(Task inputs begins)

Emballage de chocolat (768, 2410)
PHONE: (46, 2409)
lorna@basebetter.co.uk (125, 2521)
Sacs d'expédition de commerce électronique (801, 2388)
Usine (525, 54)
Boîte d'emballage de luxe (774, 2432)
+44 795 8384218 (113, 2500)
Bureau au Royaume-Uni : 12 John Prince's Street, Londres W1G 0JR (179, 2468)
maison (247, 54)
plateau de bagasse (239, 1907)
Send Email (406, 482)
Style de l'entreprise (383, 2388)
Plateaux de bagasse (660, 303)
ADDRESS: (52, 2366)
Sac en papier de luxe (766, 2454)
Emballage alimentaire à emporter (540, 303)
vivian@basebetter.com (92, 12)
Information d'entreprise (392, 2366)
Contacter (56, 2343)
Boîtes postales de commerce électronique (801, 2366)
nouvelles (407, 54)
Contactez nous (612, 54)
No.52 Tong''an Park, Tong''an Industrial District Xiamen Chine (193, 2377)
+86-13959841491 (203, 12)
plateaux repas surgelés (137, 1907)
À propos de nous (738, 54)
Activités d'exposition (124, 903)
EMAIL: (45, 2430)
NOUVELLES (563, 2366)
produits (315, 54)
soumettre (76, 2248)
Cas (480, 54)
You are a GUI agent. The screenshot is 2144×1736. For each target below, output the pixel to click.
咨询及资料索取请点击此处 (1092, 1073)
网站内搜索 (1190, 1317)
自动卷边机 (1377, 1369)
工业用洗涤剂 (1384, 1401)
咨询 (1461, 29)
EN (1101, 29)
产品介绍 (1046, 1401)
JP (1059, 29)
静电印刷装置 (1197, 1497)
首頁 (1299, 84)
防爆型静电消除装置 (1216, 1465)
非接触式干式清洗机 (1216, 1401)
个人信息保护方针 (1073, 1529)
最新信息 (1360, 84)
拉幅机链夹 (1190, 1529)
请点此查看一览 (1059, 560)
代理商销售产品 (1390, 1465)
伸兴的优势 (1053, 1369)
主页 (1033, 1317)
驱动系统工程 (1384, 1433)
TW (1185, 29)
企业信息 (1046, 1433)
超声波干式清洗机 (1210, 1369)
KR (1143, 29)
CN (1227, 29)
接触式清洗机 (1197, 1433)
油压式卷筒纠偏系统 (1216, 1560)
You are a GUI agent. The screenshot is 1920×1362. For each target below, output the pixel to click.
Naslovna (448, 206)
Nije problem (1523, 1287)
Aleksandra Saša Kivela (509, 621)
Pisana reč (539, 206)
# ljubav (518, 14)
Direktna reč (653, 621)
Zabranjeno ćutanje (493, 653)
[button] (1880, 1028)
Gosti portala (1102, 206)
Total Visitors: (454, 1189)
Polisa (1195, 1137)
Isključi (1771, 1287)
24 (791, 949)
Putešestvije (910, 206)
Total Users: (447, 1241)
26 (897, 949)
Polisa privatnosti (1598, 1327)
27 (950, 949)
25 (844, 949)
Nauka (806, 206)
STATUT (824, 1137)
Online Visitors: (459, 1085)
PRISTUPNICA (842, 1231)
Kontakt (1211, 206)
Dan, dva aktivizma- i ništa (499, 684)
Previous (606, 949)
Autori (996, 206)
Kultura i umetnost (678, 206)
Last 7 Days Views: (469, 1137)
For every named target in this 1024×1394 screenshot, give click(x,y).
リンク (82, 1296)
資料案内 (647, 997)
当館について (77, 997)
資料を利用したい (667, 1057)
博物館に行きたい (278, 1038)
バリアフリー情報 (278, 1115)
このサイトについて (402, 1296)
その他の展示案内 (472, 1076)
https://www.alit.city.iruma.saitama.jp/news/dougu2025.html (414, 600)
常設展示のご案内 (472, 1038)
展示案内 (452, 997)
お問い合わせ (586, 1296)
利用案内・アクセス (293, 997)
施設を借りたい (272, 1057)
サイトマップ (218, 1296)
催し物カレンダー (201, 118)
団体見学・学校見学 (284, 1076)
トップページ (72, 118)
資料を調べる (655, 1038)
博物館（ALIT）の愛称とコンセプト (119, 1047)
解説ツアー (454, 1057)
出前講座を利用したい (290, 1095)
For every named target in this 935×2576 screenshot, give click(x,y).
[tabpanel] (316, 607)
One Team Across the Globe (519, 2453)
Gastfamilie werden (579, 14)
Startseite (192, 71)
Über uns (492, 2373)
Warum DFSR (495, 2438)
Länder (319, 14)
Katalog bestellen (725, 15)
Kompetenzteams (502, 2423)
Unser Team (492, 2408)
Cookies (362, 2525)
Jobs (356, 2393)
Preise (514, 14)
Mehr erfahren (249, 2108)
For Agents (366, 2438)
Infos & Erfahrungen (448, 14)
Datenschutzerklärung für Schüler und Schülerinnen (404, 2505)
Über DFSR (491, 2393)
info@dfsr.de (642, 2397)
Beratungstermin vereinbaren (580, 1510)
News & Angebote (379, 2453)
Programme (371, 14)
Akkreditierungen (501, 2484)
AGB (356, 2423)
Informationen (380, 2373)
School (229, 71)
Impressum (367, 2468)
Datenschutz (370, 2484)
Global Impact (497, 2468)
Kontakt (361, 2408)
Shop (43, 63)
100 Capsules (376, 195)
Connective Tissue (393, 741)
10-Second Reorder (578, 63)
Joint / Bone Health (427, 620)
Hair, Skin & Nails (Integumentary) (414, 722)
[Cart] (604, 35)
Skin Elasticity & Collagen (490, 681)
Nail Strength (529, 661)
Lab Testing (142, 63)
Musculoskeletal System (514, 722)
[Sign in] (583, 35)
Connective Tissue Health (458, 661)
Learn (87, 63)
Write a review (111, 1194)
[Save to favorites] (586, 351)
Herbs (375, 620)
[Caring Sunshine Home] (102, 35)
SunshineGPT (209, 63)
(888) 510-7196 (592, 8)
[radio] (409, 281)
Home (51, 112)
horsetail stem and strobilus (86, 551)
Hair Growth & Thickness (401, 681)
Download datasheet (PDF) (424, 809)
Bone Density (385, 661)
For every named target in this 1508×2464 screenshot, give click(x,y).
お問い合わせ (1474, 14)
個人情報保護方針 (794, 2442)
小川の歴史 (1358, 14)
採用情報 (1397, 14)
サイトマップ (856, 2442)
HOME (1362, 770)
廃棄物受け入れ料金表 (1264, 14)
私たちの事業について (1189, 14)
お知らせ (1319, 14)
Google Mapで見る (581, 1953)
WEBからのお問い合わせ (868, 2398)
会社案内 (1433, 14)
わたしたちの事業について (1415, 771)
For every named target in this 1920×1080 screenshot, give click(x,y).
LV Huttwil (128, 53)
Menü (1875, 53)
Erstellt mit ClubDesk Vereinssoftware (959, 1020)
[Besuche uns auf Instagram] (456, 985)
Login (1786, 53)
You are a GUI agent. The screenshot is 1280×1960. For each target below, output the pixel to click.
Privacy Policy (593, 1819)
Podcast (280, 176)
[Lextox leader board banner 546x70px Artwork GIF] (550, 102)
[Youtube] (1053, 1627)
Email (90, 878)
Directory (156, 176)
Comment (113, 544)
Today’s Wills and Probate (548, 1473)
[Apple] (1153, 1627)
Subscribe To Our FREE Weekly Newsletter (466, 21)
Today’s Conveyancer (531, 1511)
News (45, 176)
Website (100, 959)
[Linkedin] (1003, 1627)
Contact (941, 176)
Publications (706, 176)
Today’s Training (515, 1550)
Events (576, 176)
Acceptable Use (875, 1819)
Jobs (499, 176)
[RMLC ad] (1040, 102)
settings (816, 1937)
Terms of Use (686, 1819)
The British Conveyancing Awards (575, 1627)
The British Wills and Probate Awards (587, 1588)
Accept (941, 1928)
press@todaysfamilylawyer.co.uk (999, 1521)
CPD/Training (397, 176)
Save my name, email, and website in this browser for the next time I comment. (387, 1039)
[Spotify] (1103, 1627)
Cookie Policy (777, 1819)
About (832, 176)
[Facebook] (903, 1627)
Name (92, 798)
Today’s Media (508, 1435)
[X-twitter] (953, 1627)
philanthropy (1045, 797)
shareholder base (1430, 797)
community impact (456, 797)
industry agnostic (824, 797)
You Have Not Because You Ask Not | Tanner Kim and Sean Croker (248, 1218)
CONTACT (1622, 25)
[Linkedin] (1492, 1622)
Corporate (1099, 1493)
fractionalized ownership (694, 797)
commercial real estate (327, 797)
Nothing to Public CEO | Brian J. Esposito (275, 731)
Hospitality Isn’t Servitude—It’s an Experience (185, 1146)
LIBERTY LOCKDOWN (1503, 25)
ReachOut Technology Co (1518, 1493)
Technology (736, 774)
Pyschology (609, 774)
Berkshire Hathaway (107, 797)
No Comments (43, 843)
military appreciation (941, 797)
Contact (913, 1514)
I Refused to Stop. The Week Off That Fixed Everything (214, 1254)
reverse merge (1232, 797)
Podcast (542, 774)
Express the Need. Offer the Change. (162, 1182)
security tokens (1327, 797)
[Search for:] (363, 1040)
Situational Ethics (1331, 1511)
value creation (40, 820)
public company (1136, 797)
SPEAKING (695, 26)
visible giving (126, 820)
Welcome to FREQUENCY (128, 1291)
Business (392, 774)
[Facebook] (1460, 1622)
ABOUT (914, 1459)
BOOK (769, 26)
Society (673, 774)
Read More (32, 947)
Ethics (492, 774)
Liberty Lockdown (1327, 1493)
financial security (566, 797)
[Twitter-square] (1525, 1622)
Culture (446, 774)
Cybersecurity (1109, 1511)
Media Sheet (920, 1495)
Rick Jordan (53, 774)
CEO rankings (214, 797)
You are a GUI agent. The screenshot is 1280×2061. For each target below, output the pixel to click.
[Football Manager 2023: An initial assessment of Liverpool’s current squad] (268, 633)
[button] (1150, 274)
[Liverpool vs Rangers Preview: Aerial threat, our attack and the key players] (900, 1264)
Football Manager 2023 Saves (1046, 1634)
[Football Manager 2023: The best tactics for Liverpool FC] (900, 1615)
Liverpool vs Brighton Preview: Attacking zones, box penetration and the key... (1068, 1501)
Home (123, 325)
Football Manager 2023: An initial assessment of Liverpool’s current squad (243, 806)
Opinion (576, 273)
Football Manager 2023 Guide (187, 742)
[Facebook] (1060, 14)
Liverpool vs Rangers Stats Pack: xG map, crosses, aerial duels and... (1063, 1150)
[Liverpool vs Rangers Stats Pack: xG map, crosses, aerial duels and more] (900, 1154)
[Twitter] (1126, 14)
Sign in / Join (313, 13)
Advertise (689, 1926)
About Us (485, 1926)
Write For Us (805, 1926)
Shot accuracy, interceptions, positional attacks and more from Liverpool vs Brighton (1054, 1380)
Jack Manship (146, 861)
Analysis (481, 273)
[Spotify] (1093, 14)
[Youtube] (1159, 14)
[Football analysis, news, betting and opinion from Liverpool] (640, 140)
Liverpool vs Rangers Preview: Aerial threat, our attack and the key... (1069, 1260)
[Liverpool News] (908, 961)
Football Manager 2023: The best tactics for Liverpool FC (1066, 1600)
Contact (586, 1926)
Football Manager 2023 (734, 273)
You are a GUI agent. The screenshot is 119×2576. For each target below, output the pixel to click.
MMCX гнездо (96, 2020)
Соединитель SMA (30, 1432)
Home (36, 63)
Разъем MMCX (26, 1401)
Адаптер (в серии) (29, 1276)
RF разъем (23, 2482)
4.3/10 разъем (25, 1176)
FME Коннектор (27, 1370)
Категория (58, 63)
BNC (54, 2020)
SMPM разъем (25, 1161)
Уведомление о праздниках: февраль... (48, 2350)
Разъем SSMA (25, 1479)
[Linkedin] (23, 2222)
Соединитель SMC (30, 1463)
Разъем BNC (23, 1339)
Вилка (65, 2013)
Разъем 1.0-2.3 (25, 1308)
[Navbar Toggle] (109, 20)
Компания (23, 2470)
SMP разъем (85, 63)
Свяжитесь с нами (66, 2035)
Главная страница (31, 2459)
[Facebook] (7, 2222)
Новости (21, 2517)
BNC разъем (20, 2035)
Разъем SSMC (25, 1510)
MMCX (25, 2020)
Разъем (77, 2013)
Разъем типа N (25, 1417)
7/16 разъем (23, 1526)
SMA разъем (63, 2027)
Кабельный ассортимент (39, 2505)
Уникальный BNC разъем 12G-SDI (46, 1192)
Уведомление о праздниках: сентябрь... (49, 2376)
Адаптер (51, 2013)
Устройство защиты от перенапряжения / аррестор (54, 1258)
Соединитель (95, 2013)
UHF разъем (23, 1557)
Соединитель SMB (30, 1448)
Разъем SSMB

(Task inputs ends)

== What you are asked to do ==
Give only a number, the count of lines above that include the string "Pack".

== Output of the exercise ==
2